Reproduce the material below word for word, from the line containing "This screenshot has height=104, width=157." down to the line containing "[x=131, y=88]", with both of those lines included. Leave the pictures out of your answer.

**EXERCISE INPUT:**
======
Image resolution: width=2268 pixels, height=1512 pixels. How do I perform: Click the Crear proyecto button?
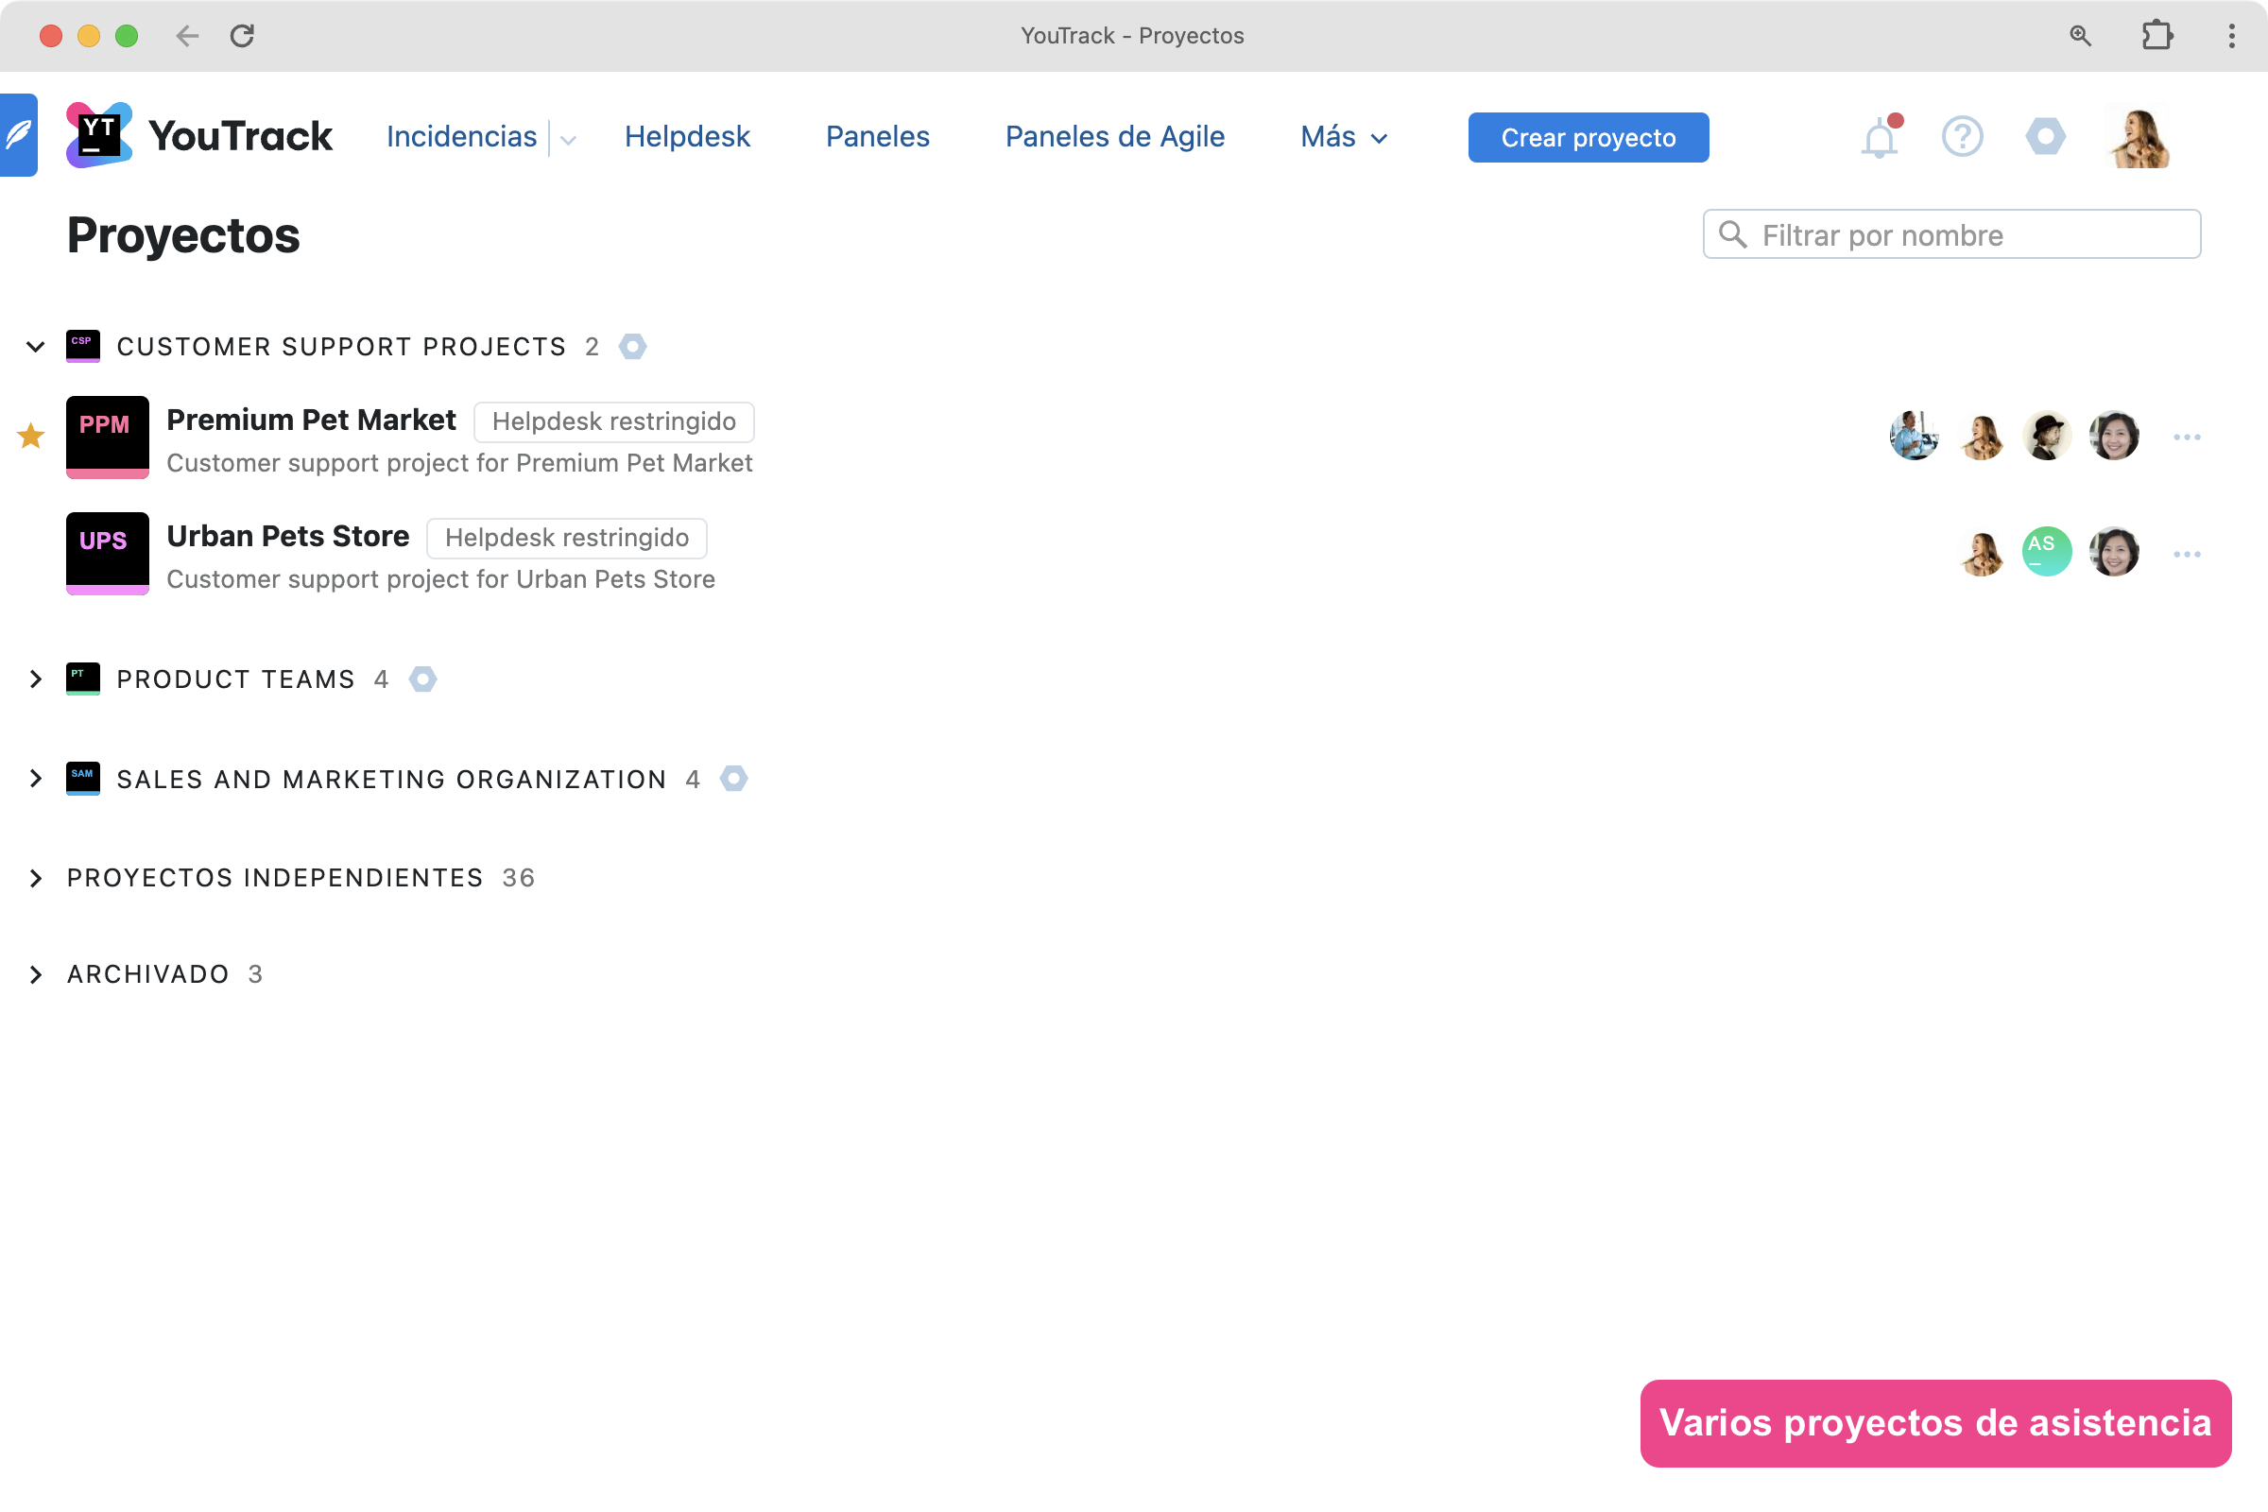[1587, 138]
======
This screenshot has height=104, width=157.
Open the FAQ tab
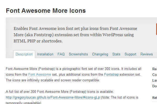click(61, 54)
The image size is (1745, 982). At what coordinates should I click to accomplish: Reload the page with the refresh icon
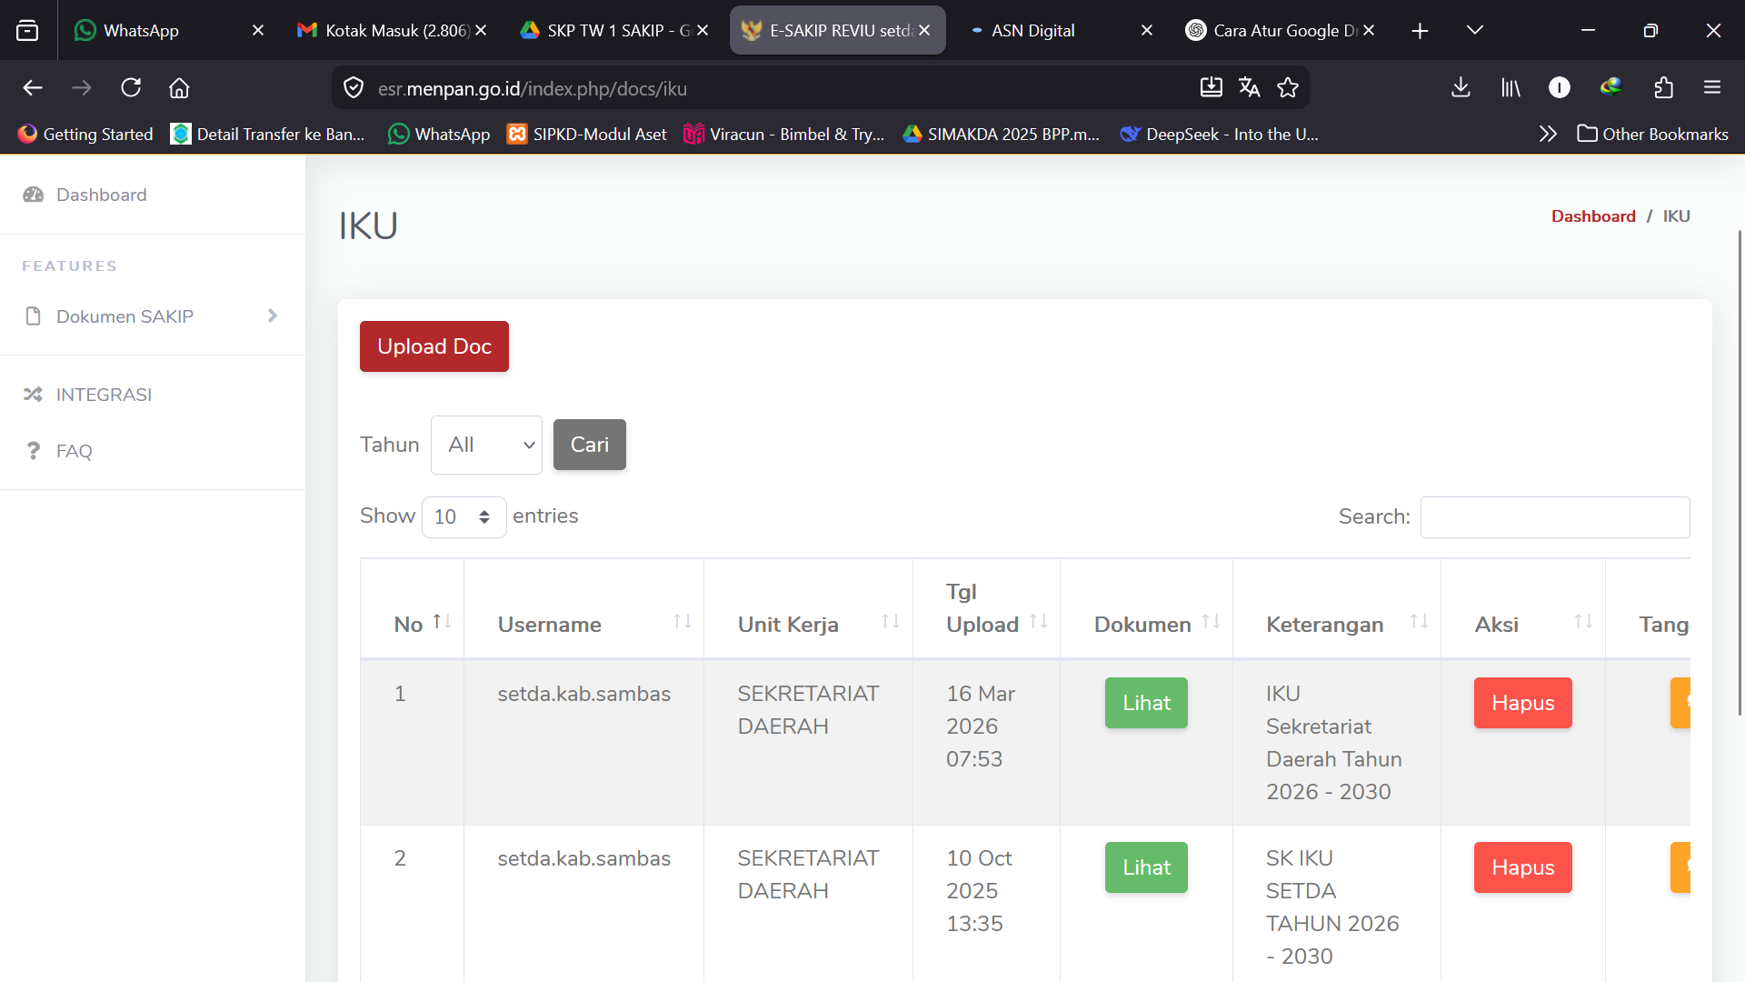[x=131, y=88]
======
**ANSWER TO THIS EXERCISE:**
This screenshot has height=104, width=157.
Open the FAQ tab
click(61, 54)
The image size is (1745, 982). At what coordinates should I click to accomplish: Reload the page with the refresh icon
[x=131, y=88]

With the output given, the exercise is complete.